Wherever the string "computer" shows up in the records below, return that line.
========================================
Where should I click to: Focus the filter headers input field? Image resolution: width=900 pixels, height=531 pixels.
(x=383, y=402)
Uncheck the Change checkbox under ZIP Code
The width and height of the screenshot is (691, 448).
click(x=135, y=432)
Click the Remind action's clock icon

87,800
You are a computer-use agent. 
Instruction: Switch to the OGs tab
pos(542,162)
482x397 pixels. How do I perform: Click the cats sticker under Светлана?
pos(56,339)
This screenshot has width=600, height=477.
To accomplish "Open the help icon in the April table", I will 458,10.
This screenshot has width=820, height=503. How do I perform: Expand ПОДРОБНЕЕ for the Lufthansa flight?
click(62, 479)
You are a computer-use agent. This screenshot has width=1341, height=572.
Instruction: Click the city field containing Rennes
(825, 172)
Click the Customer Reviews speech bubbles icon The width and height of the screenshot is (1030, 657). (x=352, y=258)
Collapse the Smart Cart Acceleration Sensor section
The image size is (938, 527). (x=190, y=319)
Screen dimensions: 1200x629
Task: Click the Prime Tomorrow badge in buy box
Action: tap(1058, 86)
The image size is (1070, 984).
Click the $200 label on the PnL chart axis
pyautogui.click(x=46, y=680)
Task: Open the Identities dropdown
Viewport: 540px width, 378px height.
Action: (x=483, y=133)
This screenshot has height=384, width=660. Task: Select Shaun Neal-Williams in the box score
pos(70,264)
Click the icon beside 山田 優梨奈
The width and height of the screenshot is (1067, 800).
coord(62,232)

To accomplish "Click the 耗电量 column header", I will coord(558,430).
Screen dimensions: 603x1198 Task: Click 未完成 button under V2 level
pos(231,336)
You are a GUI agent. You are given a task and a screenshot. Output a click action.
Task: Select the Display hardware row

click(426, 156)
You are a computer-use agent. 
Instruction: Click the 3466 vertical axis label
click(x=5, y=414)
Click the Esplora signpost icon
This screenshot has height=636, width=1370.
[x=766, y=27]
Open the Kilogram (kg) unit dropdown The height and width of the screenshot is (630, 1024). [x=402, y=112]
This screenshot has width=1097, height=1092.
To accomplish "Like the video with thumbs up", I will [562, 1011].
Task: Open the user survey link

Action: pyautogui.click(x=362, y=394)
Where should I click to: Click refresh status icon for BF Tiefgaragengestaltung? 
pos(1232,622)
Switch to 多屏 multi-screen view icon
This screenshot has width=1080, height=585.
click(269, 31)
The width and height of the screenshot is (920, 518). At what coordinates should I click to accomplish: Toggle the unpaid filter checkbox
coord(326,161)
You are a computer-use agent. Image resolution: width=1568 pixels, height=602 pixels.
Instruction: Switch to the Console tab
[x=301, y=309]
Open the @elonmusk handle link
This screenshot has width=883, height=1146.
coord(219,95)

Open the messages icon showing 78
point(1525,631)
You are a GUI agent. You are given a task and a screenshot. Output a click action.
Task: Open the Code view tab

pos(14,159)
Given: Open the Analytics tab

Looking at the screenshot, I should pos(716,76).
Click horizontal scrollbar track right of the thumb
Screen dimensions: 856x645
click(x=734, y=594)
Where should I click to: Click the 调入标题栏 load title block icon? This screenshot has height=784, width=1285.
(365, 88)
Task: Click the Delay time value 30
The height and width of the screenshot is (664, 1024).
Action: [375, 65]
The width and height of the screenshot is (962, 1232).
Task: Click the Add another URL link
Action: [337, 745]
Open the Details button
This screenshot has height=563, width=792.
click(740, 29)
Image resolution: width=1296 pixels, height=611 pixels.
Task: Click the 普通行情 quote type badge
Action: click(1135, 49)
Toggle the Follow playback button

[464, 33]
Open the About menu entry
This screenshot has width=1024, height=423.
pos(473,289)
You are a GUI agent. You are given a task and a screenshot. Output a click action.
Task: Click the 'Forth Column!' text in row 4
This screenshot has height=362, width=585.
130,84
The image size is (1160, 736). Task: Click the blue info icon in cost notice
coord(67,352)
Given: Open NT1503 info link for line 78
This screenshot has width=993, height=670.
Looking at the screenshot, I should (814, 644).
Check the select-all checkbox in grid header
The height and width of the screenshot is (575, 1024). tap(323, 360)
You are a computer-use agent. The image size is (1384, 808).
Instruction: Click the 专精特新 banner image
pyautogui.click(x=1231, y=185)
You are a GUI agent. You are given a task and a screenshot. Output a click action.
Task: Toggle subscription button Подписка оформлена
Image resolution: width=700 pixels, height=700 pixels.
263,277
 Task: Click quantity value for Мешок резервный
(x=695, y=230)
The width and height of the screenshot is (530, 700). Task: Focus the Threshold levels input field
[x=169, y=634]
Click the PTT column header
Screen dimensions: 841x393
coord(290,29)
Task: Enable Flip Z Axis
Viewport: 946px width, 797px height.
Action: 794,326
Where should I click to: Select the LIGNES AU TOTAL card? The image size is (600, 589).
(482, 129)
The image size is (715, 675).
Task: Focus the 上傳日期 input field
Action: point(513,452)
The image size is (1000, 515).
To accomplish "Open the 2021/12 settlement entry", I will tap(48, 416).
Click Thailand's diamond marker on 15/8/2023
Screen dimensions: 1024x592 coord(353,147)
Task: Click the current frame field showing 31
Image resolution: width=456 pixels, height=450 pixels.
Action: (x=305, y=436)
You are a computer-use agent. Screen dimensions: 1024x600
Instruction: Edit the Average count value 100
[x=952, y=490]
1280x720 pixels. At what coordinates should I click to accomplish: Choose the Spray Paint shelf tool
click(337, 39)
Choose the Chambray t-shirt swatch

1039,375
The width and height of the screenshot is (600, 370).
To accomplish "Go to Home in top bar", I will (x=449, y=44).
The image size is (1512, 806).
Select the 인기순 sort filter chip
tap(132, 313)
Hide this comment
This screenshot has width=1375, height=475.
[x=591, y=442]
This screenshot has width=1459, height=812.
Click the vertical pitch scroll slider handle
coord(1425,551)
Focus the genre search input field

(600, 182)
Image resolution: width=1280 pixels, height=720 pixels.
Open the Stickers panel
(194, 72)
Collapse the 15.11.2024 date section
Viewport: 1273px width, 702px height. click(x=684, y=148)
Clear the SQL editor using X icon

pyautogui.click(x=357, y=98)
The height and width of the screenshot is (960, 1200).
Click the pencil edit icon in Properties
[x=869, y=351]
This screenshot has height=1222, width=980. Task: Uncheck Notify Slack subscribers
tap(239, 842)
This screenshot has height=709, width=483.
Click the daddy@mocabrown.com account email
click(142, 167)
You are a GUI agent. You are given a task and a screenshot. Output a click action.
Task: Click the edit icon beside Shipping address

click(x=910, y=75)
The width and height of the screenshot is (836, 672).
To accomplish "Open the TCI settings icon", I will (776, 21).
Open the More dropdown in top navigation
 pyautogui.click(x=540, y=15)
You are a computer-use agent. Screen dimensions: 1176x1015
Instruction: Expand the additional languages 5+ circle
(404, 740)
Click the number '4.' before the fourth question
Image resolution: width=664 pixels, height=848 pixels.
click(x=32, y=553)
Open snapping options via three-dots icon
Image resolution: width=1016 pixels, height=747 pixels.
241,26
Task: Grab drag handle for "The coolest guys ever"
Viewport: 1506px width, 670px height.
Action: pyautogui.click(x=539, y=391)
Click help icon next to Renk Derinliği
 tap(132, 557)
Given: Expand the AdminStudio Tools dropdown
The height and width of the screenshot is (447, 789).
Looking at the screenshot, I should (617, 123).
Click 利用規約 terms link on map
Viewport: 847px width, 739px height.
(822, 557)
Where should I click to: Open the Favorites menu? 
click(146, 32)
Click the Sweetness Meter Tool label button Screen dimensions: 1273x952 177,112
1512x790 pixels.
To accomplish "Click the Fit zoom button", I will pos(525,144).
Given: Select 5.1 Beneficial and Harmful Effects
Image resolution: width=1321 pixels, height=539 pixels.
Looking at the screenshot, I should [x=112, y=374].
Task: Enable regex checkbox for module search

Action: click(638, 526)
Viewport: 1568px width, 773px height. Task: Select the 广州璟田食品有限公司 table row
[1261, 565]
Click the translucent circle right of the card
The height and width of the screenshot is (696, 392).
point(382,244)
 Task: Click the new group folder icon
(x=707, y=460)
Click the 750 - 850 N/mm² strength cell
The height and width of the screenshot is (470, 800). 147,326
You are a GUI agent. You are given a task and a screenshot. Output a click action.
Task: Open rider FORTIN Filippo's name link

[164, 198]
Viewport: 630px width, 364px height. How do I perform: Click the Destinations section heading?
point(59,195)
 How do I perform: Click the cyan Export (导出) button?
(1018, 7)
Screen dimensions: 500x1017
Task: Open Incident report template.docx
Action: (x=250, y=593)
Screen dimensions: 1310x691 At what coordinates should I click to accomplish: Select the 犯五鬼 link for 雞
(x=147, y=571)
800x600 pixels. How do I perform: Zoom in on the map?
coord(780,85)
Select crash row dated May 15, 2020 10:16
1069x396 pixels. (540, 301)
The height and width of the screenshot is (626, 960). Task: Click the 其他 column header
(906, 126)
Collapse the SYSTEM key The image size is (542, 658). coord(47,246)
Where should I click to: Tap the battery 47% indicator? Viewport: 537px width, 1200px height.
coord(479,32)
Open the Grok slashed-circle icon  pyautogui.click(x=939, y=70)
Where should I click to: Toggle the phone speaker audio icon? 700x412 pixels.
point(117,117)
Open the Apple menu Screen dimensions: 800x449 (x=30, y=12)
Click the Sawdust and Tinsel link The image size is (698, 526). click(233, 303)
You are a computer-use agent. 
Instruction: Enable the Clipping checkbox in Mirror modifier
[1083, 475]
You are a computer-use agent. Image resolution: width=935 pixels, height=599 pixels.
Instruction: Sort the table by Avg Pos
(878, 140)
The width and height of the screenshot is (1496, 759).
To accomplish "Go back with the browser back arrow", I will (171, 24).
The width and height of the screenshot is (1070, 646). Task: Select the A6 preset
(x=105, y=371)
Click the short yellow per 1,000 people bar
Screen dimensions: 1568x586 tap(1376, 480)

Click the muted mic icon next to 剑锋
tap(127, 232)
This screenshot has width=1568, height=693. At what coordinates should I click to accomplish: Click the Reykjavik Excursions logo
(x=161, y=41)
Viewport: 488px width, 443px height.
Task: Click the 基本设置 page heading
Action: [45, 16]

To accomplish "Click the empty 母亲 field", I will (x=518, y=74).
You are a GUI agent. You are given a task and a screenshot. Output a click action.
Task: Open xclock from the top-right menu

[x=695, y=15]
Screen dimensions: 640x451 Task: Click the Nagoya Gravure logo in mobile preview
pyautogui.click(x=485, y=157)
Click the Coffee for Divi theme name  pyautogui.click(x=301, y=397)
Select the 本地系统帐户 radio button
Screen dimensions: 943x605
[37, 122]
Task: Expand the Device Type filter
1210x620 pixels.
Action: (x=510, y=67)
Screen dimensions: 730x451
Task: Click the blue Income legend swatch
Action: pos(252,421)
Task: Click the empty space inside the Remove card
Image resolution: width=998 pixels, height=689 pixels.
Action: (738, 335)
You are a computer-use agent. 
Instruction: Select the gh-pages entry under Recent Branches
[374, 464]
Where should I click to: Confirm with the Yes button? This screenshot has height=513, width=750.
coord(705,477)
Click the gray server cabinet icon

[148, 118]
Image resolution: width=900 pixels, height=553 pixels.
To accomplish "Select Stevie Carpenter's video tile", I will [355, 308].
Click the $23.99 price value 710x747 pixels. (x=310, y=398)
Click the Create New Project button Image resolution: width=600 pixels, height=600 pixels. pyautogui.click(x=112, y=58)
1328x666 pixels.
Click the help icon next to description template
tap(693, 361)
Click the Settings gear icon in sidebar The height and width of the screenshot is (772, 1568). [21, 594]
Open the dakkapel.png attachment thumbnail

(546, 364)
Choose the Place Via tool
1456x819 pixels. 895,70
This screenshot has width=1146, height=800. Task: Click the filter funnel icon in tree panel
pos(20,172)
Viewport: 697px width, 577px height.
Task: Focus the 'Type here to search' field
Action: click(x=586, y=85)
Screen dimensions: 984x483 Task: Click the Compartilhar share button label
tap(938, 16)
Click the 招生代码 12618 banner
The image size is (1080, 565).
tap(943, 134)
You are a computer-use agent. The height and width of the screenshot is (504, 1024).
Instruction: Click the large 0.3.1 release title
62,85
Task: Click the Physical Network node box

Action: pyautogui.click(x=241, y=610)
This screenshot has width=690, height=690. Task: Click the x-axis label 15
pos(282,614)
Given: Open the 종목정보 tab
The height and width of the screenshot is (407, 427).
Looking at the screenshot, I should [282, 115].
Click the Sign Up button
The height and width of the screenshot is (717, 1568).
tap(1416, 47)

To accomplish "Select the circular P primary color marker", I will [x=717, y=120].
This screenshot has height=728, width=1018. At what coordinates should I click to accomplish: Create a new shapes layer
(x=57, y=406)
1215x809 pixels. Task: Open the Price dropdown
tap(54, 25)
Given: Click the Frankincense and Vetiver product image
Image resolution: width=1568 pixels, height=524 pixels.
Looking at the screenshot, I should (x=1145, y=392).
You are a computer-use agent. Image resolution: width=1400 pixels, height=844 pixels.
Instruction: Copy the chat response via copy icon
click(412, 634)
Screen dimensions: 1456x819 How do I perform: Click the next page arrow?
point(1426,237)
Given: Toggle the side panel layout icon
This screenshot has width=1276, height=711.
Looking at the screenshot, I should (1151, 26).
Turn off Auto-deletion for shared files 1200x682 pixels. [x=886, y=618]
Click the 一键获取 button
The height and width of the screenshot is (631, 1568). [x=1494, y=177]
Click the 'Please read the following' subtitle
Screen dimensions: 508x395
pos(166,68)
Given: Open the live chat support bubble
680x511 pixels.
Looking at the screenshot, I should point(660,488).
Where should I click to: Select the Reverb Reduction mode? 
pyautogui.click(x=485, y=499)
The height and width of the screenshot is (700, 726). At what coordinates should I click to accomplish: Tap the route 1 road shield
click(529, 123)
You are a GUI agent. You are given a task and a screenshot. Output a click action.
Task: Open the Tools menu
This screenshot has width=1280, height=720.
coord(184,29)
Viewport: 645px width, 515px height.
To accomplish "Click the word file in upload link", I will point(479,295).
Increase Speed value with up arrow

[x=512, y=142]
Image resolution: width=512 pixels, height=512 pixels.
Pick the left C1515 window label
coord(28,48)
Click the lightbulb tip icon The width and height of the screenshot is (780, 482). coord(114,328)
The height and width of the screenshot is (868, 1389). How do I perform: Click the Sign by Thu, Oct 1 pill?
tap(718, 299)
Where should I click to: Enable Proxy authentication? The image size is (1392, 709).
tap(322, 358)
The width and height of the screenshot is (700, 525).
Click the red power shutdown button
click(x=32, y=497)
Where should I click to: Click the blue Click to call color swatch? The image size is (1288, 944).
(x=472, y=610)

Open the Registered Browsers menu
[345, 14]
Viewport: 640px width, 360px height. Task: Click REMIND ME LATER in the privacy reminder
========================================
→ Solution to the problem:
You are a computer-use agent. 
You are a computer-use agent. This screenshot has width=1341, height=572.
You are a computer-use agent. 
You are a computer-use agent. Image resolution: width=1568 pixels, height=602 pixels.
You are a computer-use agent. The image size is (1384, 808).
You are a computer-use agent. Screen dimensions: 1024x600
You are a computer-use agent. Screen dimensions: 1176x1015
You are a computer-use agent. 
You are a computer-use agent. Image resolution: width=935 pixels, height=599 pixels.
You are a computer-use agent. 
You are a computer-use agent. The height and width of the screenshot is (504, 1024).
You are a computer-use agent. Image resolution: width=1400 pixels, height=844 pixels.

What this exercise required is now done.